If you’ve been eyeing jewellery, coins, or silver cutlery lately, here’s something worth knowing: gold, silver imports to get costlier as govt hikes customs duty to 15% — and that decision is already reshaping what buyers, jewellers, and traders across the country can expect to pay.
This isn’t a minor tweak. It’s a meaningful policy shift, and it touches everyday people far more than most economic announcements do.
What Actually Changed
The government raised the basic customs duty on gold and silver to 15%, up from the earlier rate of 10%. When you add the Agriculture Infrastructure and Development Cess (AIDC) of 5%, the effective import duty on gold now sits at around 18.5%. That’s a significant jump.
For context, India is the world’s second-largest consumer of gold. The country imports somewhere between 700 and 800 tonnes of gold every year. Silver imports are substantial too — India brought in over 7,000 tonnes of silver in a recent year alone. When you’re moving that kind of volume, even a small tariff change has a cascading effect across the entire supply chain.
Who Feels It First
Jewellers feel it almost immediately. They buy gold at international or domestic prices, and when import costs rise, so do their procurement costs. Those costs don’t disappear — they get passed on.
The customer at the end of the chain ends up paying more per gram. It’s not always transparent, and it doesn’t always happen overnight, but the direction is predictable.
The wedding season is where this bites hardest. India’s gold jewellery demand peaks during festivals and marriages. Families who had been budgeting for a certain weight of jewellery may find themselves revising those plans — buying lighter pieces, mixing in silver, or delaying purchases altogether.

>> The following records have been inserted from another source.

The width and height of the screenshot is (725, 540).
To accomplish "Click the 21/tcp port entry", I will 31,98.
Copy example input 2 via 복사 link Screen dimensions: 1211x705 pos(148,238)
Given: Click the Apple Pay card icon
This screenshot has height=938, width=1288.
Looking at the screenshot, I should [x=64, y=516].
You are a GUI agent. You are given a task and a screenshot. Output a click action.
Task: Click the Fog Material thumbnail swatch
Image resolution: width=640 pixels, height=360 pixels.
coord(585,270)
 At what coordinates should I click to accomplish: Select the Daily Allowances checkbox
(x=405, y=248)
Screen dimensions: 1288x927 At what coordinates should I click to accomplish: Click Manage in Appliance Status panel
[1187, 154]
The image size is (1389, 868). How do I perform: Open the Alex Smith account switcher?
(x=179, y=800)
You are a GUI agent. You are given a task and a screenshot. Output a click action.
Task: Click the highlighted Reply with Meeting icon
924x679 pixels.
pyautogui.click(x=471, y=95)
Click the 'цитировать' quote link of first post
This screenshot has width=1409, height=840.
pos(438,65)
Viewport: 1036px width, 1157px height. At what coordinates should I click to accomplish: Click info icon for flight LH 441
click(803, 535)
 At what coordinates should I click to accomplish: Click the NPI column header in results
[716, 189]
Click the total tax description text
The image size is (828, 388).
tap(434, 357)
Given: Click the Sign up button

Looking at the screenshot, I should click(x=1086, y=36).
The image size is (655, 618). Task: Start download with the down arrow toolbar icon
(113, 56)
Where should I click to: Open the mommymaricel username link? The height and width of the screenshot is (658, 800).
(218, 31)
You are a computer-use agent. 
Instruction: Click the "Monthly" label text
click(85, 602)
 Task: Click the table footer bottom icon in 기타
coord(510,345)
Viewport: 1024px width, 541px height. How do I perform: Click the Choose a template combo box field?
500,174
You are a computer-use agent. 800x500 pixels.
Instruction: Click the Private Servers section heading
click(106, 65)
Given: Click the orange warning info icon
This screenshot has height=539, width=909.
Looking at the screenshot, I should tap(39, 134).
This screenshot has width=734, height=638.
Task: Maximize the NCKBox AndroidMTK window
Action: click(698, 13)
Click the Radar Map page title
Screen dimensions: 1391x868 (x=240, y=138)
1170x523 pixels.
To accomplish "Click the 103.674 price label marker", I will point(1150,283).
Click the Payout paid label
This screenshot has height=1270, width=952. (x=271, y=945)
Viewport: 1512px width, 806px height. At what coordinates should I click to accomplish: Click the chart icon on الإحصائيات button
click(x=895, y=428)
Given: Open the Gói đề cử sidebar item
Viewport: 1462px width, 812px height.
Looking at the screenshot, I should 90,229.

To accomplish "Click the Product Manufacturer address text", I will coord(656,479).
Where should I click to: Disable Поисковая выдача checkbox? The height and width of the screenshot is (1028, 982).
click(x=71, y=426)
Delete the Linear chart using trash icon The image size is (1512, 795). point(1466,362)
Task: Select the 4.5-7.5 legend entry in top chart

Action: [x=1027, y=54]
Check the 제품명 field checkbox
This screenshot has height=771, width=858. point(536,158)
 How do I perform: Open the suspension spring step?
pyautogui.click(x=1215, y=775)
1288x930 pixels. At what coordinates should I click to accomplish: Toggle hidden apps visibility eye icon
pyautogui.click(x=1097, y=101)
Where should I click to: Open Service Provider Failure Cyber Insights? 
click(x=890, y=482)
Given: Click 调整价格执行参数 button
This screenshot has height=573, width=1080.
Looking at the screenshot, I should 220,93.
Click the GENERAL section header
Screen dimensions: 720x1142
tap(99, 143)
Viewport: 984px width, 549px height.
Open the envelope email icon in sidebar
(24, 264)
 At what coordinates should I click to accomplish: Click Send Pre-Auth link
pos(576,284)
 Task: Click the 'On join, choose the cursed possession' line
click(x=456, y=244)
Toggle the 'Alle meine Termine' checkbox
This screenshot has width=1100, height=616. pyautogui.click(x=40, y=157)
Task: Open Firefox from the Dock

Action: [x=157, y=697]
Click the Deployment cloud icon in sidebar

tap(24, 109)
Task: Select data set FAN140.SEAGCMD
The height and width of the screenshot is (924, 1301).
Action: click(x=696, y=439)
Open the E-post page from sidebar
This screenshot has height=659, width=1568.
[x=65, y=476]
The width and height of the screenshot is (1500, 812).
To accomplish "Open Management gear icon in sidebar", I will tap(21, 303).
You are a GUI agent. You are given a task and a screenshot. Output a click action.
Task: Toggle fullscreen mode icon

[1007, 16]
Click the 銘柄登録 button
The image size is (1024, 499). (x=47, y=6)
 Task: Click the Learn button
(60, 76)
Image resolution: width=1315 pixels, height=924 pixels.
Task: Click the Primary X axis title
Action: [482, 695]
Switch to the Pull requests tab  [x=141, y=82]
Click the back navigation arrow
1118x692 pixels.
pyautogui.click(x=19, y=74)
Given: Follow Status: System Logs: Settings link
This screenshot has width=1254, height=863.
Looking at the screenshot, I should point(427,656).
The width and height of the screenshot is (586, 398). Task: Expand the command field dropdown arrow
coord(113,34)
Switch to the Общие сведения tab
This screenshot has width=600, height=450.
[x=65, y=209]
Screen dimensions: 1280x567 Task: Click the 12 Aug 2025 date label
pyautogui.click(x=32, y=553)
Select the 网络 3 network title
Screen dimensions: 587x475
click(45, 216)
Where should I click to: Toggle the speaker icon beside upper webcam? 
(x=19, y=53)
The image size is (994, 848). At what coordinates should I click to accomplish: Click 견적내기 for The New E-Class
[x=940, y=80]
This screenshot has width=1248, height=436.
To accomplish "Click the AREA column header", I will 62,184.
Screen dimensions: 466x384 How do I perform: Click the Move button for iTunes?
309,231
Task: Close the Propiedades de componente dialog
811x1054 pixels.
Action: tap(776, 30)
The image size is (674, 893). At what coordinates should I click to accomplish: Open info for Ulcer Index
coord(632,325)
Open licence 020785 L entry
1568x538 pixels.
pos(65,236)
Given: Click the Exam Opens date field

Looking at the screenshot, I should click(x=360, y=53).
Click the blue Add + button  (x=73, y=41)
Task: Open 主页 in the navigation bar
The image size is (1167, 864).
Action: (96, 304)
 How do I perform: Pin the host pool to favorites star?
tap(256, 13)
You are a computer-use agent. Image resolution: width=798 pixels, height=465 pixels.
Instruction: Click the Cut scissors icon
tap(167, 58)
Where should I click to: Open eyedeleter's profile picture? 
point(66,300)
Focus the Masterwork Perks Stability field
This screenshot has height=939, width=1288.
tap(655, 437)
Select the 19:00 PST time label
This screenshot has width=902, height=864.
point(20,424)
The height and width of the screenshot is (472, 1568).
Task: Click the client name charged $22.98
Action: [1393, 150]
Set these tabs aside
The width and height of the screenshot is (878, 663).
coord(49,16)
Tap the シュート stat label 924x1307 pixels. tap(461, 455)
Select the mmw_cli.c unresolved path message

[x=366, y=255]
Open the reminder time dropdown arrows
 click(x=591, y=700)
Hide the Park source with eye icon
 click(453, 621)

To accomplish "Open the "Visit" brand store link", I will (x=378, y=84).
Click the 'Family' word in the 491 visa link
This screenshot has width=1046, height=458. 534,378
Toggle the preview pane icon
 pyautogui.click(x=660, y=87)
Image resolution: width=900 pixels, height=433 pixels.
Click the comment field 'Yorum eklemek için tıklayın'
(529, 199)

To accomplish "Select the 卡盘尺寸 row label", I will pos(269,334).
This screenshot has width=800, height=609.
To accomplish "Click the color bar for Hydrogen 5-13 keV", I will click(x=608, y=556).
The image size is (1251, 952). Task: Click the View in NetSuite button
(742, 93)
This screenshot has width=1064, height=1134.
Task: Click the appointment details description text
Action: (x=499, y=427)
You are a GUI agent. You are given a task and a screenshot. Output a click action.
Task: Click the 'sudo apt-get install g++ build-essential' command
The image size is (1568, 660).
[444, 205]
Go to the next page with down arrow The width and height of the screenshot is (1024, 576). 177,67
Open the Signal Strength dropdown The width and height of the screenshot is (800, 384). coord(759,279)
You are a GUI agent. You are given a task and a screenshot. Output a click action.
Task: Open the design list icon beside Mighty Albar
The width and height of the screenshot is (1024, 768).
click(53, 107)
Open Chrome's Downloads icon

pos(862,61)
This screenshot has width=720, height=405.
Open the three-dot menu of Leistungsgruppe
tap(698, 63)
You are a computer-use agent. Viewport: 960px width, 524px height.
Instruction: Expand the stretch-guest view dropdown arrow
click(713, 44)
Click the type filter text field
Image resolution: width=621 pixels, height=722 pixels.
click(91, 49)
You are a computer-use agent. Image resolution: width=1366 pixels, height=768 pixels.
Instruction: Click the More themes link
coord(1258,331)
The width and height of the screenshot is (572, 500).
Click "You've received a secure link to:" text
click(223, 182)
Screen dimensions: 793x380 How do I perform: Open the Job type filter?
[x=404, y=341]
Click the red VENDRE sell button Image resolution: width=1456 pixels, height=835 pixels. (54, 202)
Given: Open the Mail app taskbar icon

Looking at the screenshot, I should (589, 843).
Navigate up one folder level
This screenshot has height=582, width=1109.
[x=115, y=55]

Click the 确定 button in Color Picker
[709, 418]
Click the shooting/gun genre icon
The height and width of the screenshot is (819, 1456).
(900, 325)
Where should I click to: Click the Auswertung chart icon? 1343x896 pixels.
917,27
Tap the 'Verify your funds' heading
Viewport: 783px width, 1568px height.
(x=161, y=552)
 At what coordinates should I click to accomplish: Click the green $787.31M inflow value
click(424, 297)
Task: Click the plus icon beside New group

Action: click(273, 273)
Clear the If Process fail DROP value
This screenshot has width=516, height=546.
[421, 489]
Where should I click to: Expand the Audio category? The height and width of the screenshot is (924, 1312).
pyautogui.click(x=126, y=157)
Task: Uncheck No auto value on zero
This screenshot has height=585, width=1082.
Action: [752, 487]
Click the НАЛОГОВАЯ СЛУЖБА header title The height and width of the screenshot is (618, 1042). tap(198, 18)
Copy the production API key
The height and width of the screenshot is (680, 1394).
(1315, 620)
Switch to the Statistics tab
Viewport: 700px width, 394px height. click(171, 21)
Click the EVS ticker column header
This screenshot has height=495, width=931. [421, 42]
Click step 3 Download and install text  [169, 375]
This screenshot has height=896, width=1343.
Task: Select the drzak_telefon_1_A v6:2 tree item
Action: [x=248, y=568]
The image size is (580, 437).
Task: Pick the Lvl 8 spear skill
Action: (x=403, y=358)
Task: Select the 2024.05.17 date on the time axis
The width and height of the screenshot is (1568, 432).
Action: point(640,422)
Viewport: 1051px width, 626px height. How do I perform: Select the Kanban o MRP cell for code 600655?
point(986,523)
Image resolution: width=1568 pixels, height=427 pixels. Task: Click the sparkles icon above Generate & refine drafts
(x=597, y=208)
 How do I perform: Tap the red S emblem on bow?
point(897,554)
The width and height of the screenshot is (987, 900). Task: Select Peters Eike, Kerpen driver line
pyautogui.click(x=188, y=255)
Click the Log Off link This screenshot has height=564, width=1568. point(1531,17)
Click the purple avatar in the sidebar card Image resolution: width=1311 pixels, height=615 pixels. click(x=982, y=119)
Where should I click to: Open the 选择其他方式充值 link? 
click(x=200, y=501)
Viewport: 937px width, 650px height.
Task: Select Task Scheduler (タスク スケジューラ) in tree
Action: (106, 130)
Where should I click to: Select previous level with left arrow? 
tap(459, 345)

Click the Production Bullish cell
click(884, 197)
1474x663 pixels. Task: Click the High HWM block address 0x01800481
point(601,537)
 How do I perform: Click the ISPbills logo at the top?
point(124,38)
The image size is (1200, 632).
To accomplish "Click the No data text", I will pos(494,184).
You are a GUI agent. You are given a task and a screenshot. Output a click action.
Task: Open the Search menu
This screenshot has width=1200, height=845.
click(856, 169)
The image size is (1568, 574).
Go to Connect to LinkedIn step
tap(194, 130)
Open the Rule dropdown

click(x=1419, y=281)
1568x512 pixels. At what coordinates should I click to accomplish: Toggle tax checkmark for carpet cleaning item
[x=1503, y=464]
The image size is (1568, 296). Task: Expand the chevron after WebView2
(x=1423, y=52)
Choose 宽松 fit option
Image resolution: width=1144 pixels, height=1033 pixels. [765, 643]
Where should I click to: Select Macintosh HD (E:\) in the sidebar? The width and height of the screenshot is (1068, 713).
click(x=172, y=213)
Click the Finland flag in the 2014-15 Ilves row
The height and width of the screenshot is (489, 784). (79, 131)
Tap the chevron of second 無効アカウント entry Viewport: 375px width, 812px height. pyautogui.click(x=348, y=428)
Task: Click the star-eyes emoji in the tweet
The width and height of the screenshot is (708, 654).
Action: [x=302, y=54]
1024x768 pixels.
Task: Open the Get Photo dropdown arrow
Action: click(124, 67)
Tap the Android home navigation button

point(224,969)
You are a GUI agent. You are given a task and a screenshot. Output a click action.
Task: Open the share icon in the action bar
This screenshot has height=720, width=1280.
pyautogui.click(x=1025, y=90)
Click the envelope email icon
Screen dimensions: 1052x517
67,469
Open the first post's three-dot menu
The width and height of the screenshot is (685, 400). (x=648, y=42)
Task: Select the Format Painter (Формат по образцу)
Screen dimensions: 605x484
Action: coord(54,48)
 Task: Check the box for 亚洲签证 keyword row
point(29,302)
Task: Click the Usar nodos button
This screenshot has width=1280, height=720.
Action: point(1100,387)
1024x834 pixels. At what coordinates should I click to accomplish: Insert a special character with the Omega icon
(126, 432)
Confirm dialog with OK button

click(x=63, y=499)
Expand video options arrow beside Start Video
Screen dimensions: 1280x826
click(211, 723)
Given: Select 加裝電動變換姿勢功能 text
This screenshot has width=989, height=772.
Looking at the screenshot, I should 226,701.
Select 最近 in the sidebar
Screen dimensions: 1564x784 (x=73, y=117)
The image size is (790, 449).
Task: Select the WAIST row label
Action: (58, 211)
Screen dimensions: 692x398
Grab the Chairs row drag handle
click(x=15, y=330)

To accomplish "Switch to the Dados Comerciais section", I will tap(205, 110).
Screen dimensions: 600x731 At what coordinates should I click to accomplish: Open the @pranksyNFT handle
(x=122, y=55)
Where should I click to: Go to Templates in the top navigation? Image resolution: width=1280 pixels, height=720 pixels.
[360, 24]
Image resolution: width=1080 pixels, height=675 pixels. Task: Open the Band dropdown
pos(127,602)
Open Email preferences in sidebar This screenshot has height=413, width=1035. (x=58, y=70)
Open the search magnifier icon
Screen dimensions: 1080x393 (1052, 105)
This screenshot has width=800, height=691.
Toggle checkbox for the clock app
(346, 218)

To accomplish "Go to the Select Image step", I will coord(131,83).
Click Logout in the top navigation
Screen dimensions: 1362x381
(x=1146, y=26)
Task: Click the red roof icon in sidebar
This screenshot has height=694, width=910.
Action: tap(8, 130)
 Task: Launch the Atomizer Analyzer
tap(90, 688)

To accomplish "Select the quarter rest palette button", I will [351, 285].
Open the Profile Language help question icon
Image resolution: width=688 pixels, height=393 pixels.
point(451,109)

Silver buyers aren’t exempt either. The same duty structure applies, and silver has seen remarkable price movement globally. Industrial demand for silver — used in solar panels, electronics, and batteries — has been climbing steadily. Add a higher import duty, and domestic silver prices firm up quickly.
Why The Government Did This
The official reasoning tends to centre on two things: managing the current account deficit and encouraging domestic value addition.
India spends enormous amounts of foreign exchange on gold imports. When global demand for the dollar is high and the rupee is under pressure, a surge in gold imports can widen the trade deficit significantly. Higher duties act as a speed bump — making imports more expensive and, theoretically, reducing demand.
There’s also a push to support domestic mining and refining. India has gold deposits, particularly in Karnataka and Jharkhand, though extraction has historically been limited. Higher tariffs on imports create some breathing room for domestic producers, even if they can’t come close to meeting national demand on their own.
The Smuggling Problem
Here’s where things get complicated. Every time the duty gap between domestic prices and international prices widens, smuggling becomes more attractive.
This is not a hypothetical concern. India has seen this pattern before. After duties were raised sharply in 2013, gold smuggling picked up considerably. Customs authorities intercepted more consignments, and unofficial channels grew busier.
A 15% duty (plus cess) creates a margin that makes it worthwhile for organised networks to move gold through unofficial routes. The government is aware of this tension — it’s one reason duties were cut back in earlier years. Whether enforcement can keep pace remains an open question.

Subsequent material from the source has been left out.